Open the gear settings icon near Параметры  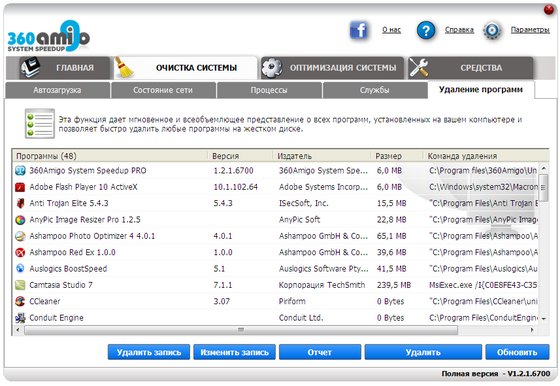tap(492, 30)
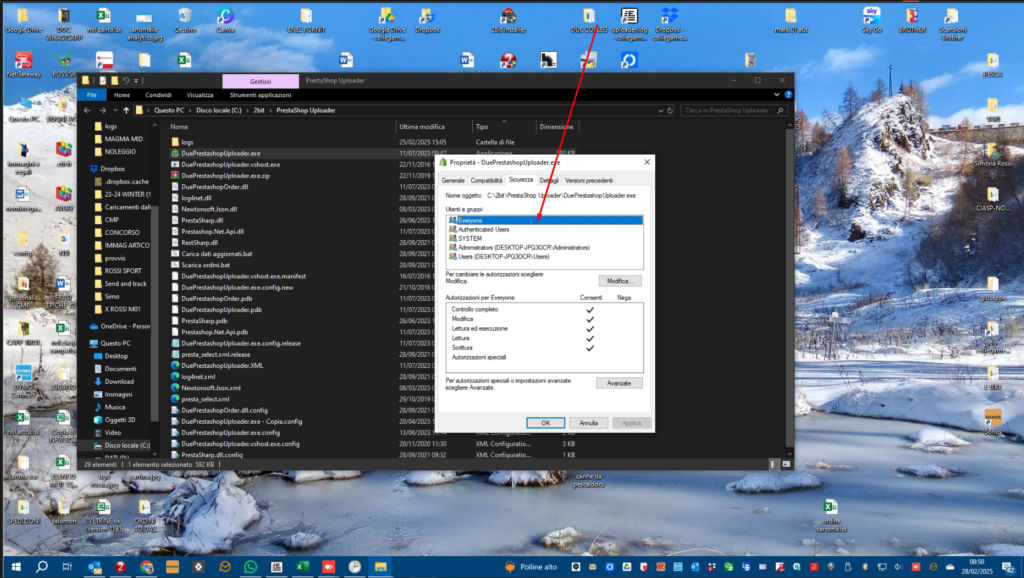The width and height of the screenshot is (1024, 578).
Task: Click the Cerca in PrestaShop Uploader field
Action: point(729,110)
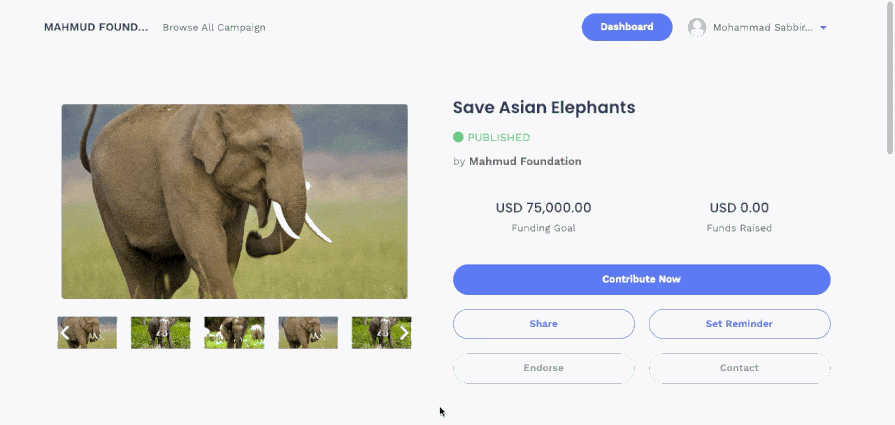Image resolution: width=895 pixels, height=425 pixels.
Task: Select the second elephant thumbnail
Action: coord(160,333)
-.-.-
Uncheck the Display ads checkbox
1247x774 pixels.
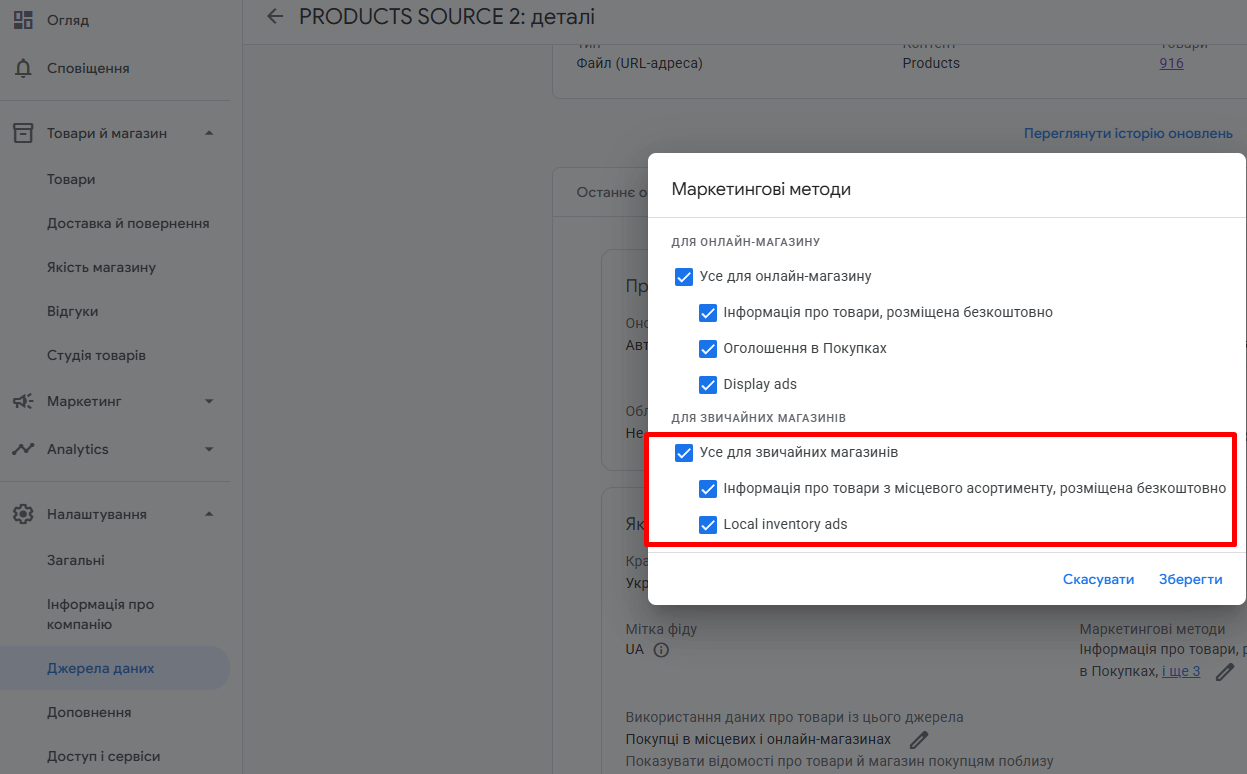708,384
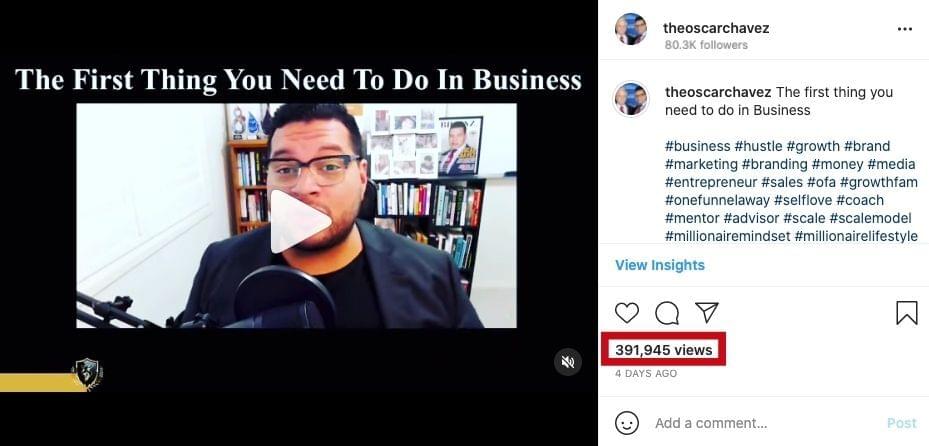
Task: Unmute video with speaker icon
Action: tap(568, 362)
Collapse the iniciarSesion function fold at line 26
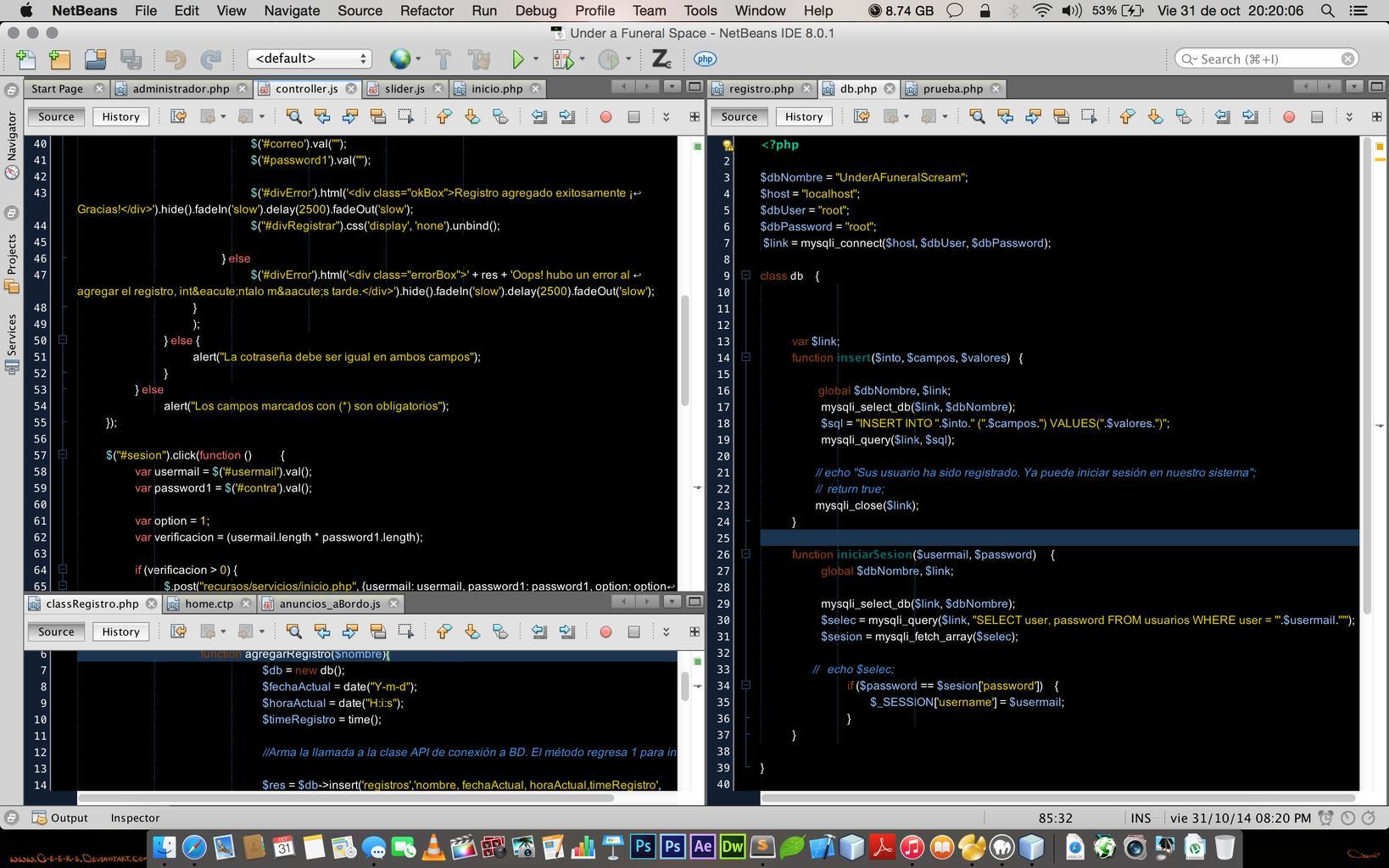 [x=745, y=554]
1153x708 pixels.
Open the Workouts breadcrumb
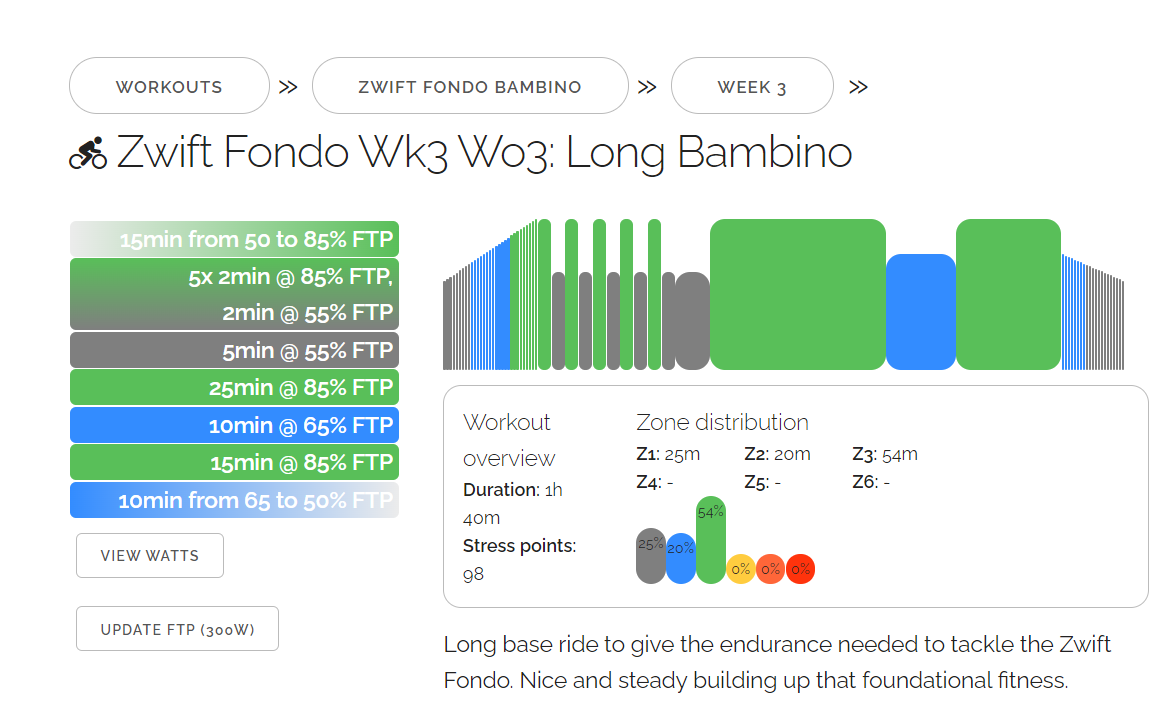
-.-.-
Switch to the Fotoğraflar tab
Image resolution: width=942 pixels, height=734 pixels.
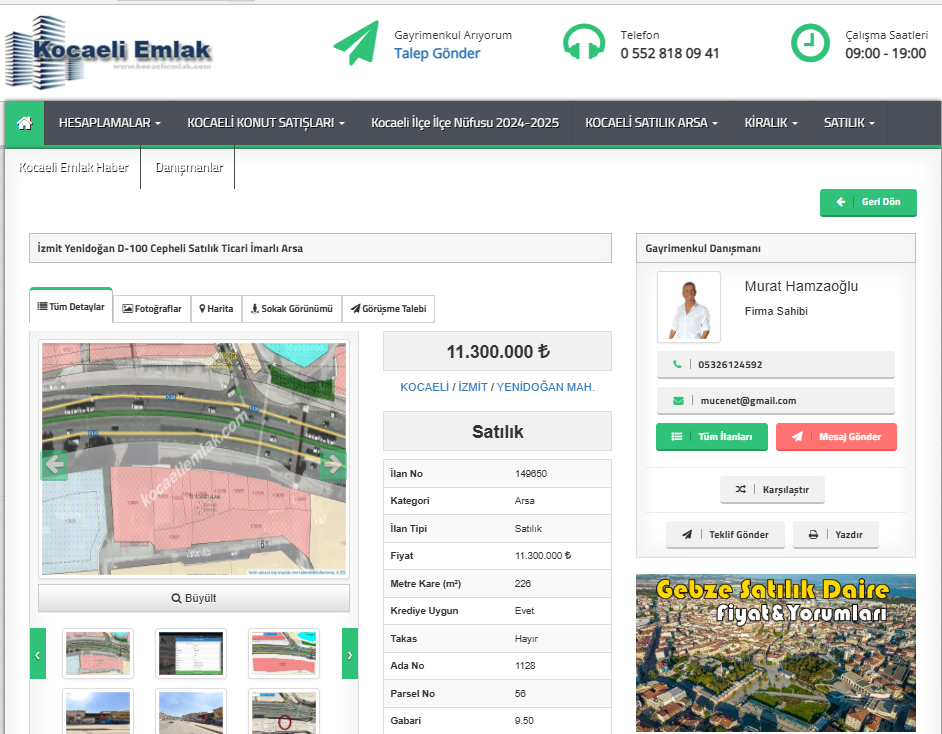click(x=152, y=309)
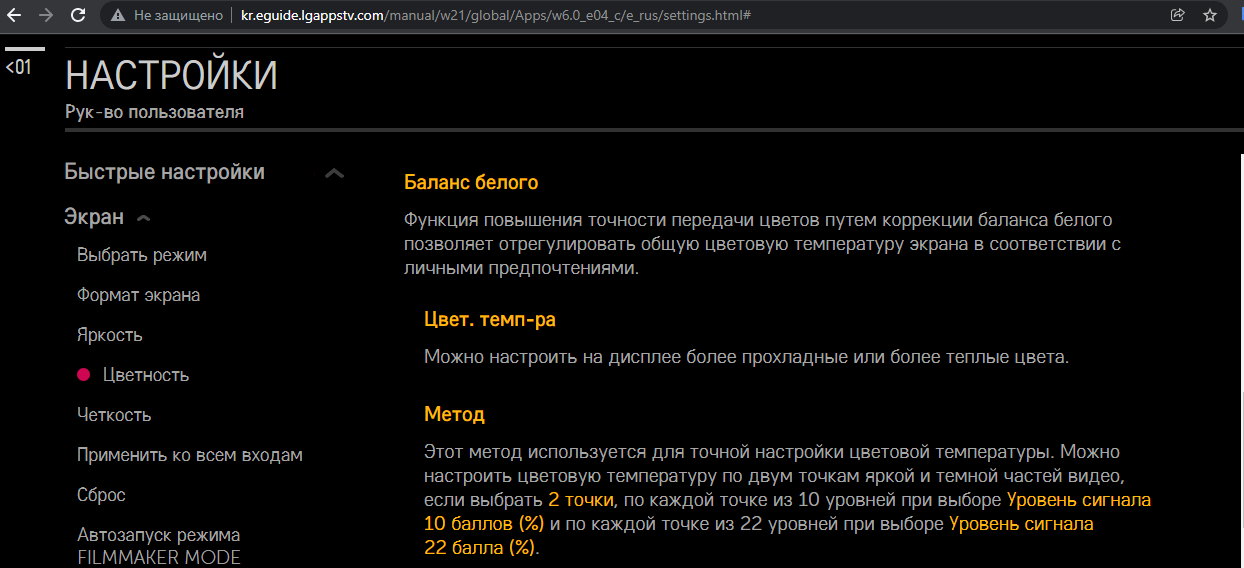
-.-.-
* _Task item_
Take the material above from the line containing "Collapse the iniciarSesion" up to and including the line containing "Open the Workouts breadcrumb" and retype it exactly, without any pictures.

* _Response to this task_
Collapse the iniciarSesion function fold at line 26
 [x=745, y=554]
1153x708 pixels.
Open the Workouts breadcrumb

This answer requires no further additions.